◆ **Directions for this task**: All lines after the one containing "Notices and Disclaimers (705, 2154)" are needed, along with that line itself. Please repeat them exactly through the end of the entries.

###

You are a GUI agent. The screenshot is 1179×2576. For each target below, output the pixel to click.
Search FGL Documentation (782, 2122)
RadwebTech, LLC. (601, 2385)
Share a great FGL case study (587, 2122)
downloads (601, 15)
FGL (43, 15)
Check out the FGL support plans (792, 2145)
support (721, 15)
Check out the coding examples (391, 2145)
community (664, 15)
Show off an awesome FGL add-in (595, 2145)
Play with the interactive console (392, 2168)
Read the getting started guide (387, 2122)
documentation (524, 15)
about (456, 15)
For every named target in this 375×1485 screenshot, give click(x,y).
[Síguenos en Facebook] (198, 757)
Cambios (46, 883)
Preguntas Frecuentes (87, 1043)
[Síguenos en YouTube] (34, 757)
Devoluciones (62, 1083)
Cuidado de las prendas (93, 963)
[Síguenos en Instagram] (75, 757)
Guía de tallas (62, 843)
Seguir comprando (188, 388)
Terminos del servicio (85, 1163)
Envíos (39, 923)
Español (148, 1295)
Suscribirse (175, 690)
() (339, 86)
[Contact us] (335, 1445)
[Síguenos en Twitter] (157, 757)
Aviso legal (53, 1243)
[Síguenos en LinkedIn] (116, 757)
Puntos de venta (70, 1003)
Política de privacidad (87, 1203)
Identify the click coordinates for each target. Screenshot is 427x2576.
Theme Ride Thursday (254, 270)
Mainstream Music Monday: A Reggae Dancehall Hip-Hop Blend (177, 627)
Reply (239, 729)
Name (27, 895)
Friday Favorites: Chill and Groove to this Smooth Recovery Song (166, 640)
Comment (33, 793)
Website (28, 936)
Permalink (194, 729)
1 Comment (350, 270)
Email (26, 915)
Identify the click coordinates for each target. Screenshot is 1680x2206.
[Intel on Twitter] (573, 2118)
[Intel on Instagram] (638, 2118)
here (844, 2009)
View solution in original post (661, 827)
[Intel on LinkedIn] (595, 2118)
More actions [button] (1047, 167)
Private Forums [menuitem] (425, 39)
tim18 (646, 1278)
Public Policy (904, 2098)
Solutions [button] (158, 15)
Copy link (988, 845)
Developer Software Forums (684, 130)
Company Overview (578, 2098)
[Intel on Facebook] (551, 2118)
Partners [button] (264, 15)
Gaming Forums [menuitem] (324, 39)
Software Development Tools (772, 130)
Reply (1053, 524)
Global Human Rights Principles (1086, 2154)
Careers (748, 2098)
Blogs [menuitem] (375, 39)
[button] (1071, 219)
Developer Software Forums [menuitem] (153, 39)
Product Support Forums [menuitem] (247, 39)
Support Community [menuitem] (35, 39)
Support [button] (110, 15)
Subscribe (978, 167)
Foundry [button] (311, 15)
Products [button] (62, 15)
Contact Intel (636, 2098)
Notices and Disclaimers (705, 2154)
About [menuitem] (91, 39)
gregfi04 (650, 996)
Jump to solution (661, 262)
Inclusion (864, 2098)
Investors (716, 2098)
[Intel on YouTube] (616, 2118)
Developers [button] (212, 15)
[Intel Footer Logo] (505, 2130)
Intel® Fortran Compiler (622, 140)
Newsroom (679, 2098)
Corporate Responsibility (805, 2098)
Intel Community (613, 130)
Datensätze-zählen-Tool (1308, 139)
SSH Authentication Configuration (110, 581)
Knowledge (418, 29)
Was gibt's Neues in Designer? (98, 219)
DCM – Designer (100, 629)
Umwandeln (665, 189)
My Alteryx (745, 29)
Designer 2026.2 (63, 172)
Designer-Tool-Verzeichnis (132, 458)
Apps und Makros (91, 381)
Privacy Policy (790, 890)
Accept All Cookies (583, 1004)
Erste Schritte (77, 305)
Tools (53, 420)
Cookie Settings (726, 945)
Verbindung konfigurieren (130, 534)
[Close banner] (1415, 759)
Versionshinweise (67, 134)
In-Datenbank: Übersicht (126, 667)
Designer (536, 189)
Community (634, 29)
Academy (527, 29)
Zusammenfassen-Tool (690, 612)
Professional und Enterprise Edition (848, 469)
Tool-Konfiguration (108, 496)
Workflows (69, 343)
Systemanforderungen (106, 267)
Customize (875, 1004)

###

◆ **Response to the exercise**:
Notices and Disclaimers (705, 2154)
About [menuitem] (91, 39)
gregfi04 (650, 996)
Jump to solution (661, 262)
Inclusion (864, 2098)
Investors (716, 2098)
[Intel on YouTube] (616, 2118)
Developers [button] (212, 15)
[Intel Footer Logo] (505, 2130)
Intel® Fortran Compiler (622, 140)
Newsroom (679, 2098)
Corporate Responsibility (805, 2098)
Intel Community (613, 130)
Datensätze-zählen-Tool (1308, 139)
SSH Authentication Configuration (110, 581)
Knowledge (418, 29)
Was gibt's Neues in Designer? (98, 219)
DCM – Designer (100, 629)
Umwandeln (665, 189)
My Alteryx (745, 29)
Designer 2026.2 (63, 172)
Designer-Tool-Verzeichnis (132, 458)
Apps und Makros (91, 381)
Privacy Policy (790, 890)
Accept All Cookies (583, 1004)
Erste Schritte (77, 305)
Tools (53, 420)
Cookie Settings (726, 945)
Verbindung konfigurieren (130, 534)
[Close banner] (1415, 759)
Versionshinweise (67, 134)
In-Datenbank: Übersicht (126, 667)
Designer (536, 189)
Community (634, 29)
Academy (527, 29)
Zusammenfassen-Tool (690, 612)
Professional und Enterprise Edition (848, 469)
Tool-Konfiguration (108, 496)
Workflows (69, 343)
Systemanforderungen (106, 267)
Customize (875, 1004)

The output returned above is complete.